As an alternative to explicit programming for robots, Deep Imitation learning has two drawbacks: sample complexity and covariate shift. One approach to Imitation Learning is Behavior Cloning, in which a
robot observes a supervisor and then infers a control policy. A known problem with this approach is that even slight departures from the supervisor’s demonstrations can compound over the policy’s roll-out resulting in errors; this concept of drift and resulting error is commonly referred to as covariate shift On-policy techniques reduce covariate shift by iteratively collecting corrective actions for the current robot policy. To reduce sample complexity of these approaches, we propose a novel active learning algorithm, SHIV (Svm-based reduction in Human InterVention).
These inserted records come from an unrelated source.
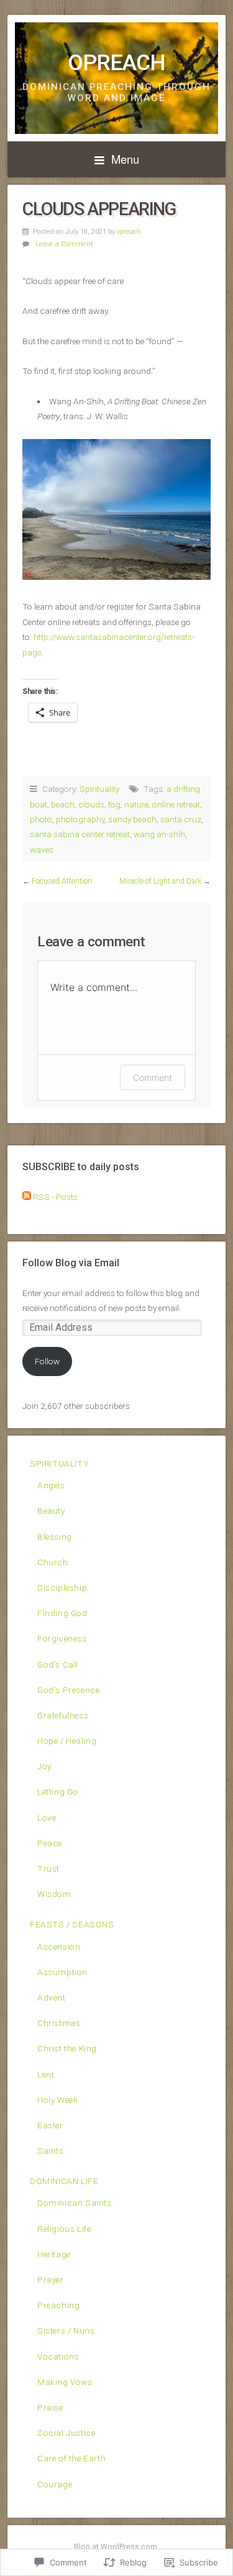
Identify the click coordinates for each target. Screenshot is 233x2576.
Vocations (58, 2356)
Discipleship (62, 1587)
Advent (51, 1997)
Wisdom (54, 1894)
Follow (47, 1361)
While evaluating SHIV, we reconsider the trade-off between Off- and On-Policy methods and find that: 1) On-Policy methods are challenging for humans supervisors and 2) performance varies with the expressiveness of the policy class. To make Off-Policy methods more robust for expressive policies we propose a second algorithm, DART (Disturbances Augmenting Robot Trajectories), which injects optimized noise into the supervisor’s control stream to simulate error during data collection. This dissertation contributes two aforementioned algorithms, experimental evaluation with three robots evaluating their performance on tasks ranging from grasping in clutter to singulation to bed-making, and the design of a novel first-order urban driving simulator (FLUIDS) that can fill gaps in existing benchmarks for Imitation Learning to rapidly test algorithm performance in terms of generalization.